AastaLLL · February 19, 2021, 3:48am

Hi,

May I know the total memory in your device? Standard 16GB or Xavier 32GB?

More, could you share more about the error?
Does it trigger any assertion or incorrect output value?
If yes, would you mind to share a sample to reproduce this issue?

Thanks.

andrea · February 19, 2021, 4:52pm

Hi @AastaLLL, it’s a 32GB Xavier module. I’m attaching a minimal code to reproduce the issue. The attached file works with N_FRAMES up to around ~250, but anything above 300 triggers the issue.

minimal.cu (1.4 KB)

andrea · February 25, 2021, 4:26pm

Hi @AastaLLL, were you able to reproduce the issue? Do you have any suggestions?

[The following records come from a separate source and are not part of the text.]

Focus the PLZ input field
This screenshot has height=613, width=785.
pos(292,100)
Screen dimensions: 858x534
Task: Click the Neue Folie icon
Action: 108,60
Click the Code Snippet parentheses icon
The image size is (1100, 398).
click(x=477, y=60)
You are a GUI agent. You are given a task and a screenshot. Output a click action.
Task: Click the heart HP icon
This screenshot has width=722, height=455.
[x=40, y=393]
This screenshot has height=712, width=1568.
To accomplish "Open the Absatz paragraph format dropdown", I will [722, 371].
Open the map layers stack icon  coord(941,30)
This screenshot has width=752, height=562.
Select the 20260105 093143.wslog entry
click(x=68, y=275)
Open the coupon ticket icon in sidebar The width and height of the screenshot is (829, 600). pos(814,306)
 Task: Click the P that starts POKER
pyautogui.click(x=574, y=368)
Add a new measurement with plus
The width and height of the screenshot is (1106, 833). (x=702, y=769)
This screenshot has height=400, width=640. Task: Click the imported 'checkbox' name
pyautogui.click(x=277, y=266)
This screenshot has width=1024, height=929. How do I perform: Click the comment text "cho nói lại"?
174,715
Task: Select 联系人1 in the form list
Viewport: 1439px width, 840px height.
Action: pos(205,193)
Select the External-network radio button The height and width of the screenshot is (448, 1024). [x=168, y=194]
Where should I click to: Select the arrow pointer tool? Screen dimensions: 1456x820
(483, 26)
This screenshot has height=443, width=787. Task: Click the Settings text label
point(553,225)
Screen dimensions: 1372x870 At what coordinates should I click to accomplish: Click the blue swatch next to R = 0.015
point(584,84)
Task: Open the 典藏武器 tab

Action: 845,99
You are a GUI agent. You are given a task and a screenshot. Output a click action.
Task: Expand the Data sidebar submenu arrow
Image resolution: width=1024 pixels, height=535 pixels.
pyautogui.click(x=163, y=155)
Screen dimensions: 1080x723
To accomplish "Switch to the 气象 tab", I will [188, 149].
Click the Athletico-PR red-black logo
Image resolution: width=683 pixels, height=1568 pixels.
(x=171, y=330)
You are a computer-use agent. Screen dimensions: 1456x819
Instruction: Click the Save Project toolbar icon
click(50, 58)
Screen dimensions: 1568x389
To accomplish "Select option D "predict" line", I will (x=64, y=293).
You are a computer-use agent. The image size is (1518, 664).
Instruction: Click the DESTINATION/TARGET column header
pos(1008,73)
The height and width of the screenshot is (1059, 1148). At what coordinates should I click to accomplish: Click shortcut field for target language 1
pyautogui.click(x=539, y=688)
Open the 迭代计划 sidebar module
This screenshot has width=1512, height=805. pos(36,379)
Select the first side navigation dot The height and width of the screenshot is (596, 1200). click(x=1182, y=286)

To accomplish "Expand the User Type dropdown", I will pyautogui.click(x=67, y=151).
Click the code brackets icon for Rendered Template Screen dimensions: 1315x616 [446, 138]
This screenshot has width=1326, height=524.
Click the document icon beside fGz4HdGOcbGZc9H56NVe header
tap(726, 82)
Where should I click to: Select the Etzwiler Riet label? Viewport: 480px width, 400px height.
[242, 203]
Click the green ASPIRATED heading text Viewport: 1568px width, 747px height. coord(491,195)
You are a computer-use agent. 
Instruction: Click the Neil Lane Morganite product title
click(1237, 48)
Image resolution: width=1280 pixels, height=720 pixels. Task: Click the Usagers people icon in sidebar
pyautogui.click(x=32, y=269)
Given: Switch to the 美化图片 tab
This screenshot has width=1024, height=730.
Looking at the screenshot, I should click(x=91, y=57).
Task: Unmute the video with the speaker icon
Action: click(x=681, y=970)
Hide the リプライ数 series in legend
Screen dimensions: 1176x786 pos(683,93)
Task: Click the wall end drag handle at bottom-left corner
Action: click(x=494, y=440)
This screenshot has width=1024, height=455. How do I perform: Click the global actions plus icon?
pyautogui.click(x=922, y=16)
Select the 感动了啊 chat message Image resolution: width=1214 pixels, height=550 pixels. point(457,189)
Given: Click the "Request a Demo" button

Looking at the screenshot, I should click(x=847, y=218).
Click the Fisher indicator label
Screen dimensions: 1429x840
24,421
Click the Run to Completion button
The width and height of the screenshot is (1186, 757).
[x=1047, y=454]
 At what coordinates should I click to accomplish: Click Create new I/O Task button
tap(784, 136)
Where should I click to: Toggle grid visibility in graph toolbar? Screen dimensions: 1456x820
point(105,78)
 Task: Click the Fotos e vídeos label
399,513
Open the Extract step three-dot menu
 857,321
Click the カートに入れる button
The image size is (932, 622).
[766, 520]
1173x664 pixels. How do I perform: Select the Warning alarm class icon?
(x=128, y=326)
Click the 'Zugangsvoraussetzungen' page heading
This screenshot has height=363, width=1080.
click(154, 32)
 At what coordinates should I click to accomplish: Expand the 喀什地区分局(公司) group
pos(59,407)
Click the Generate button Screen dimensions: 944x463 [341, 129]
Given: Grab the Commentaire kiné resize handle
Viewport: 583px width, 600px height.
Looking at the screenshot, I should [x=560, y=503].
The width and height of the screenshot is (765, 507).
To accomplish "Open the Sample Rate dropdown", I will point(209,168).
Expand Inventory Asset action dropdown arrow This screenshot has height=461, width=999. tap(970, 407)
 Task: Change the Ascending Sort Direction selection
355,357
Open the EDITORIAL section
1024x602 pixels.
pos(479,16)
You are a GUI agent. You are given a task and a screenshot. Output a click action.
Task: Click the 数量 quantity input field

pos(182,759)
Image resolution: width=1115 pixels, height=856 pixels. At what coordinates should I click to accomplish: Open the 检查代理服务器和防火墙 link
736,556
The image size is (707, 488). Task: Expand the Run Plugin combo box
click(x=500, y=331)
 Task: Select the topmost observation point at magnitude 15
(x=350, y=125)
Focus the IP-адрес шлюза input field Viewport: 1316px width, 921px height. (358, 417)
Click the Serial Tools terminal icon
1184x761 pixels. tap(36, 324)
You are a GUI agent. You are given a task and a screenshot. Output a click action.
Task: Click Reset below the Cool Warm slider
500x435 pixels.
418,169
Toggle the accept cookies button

AastaLLL · March 2, 2021, 8:40am

Hi,

YES. We can reproduce this issue on our environment.
We are checking this with our internal team. Will get back to you once we got a feedback.

Thanks.

AastaLLL · March 3, 2021, 9:09am

Hi,

Could you use cufftSetAutoAllocation and cufftSetWorkArea to manager helper memory manually?
This can provide a much better error information:
https://docs.nvidia.com/cuda/cufft/index.html#unique_1507062318

Thanks.

andrea · March 3, 2021, 3:55pm

Hi @AastaLLL, I tried your suggestion but it doesn’t seem to provide additional error info. However, I couldn’t find any examples on how to use cufftSetAutoAllocation and cufftSetWorkArea, so I’m not sure I’m doing it in the correct order. I’m attaching my modified code. Can you double-check the relevant portion?

cufftResult fftresult;
cudaError_t cudaError;
cufftHandle plan;
void *workArea;
size_t worksize;

fftresult = cufftCreate(&plan);
fftresult = cufftSetAutoAllocation(plan, 0);
fftresult = cufftMakePlan1d(plan, SIGNAL_SIZE, CUFFT_C2C, SCAN_SIZE, &worksize);
cudaError = cudaMallocManaged(&workArea, worksize);
fftresult = cufftSetWorkArea(plan, workArea);

minimal_debug.cu (1.8 KB)

AastaLLL · March 16, 2021, 11:30am

Hi,

Thanks for your testing.
We will check this internally and update more information with you later.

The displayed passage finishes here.